如何避免C++11中收缩转换的错误
How to avoid error of narrowing conversion in c++11
我有下面的代码,它使用枚举值来初始化结构的向量。
我收到有关窄转换的错误。我参考了 Microsoft 文档:link
我可以通过以下代码解决问题。
#include <iostream>
#include <vector>
#include <string>
enum NUMBERS
{
NUMBERS_ZERO = 0xA0000000,
NUMBERS_ONE = 0xA0000001,
NUMBERS_TWO = 0xA0000002,
NUMBERS_THREE = 0xA0000003,
};
struct Person {
uint32_t m_id = 0;
std::string m_name;
Person(uint32_t id, std::string name) :
m_id(id), m_name(name) {}
};
std::vector<Person> PersonList =
{
{static_cast<uint32_t>(NUMBERS_ZERO), "abc"},
{static_cast<uint32_t>(NUMBERS_ONE), "pqr"},
{static_cast<uint32_t>(NUMBERS_TWO), "xyz"},
{static_cast<uint32_t>(NUMBERS_THREE), "zzz"}
};
int main()
{
for (auto it : PersonList)
std::cout << it.m_id << " : " << it.m_name << "\n";
return 0;
}
因为我们可以看到上面带有类型转换的 vector 初始化看起来 weird/complex。我怎样才能提高代码的可读性。我试过下面的代码,但它抛出 error: Conversion from 'Numbers' to 'uint32_t' requires a narrow conversion.
任何建议将不胜感激。
/*
struct Person {
uint32_t m_id = 0;
std::string m_name;
Person(uint32_t id, std::string name) :
m_id(static_cast<uint32_t>(id)), m_name(name) {}
};
std::vector<Person> PersonList =
{
{NUMBERS_ZERO, "abc"},
{NUMBERS_ONE, "pqr"},
{NUMBERS_TWO, "xyz"},
{NUMBERS_THREE, "zzz"}
};
*/
您可以定义一个用于枚举的类型,这样就不需要强制转换了:
enum NUMBERS : uint32_t
{
NUMBERS_ZERO = 0xA0000000,
NUMBERS_ONE = 0xA0000001,
NUMBERS_TWO = 0xA0000002,
NUMBERS_THREE = 0xA0000003,
};
如果没有类型定义,可以假定数字是有符号的并且不适合 32 位整数,因此使用缩小转换。

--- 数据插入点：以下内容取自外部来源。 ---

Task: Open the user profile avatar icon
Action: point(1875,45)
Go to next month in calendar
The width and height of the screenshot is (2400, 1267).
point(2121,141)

我有下面的代码,它使用枚举值来初始化结构的向量。 我收到有关窄转换的错误。我参考了 Microsoft 文档:link 我可以通过以下代码解决问题。
#include <iostream>
#include <vector>
#include <string>
enum NUMBERS
{
NUMBERS_ZERO = 0xA0000000,
NUMBERS_ONE = 0xA0000001,
NUMBERS_TWO = 0xA0000002,
NUMBERS_THREE = 0xA0000003,
};
struct Person {
uint32_t m_id = 0;
std::string m_name;
Person(uint32_t id, std::string name) :
m_id(id), m_name(name) {}
};
std::vector<Person> PersonList =
{
{static_cast<uint32_t>(NUMBERS_ZERO), "abc"},
{static_cast<uint32_t>(NUMBERS_ONE), "pqr"},
{static_cast<uint32_t>(NUMBERS_TWO), "xyz"},
{static_cast<uint32_t>(NUMBERS_THREE), "zzz"}
};
int main()
{
for (auto it : PersonList)
std::cout << it.m_id << " : " << it.m_name << "\n";
return 0;
}
因为我们可以看到上面带有类型转换的 vector 初始化看起来 weird/complex。我怎样才能提高代码的可读性。我试过下面的代码,但它抛出 error: Conversion from 'Numbers' to 'uint32_t' requires a narrow conversion.
任何建议将不胜感激。
/*
struct Person {
uint32_t m_id = 0;
std::string m_name;
Person(uint32_t id, std::string name) :
m_id(static_cast<uint32_t>(id)), m_name(name) {}
};
std::vector<Person> PersonList =
{
{NUMBERS_ZERO, "abc"},
{NUMBERS_ONE, "pqr"},
{NUMBERS_TWO, "xyz"},
{NUMBERS_THREE, "zzz"}
};
*/
您可以定义一个用于枚举的类型,这样就不需要强制转换了:
enum NUMBERS : uint32_t
{
NUMBERS_ZERO = 0xA0000000,
NUMBERS_ONE = 0xA0000001,
NUMBERS_TWO = 0xA0000002,
NUMBERS_THREE = 0xA0000003,
};
如果没有类型定义,可以假定数字是有符号的并且不适合 32 位整数,因此使用缩小转换。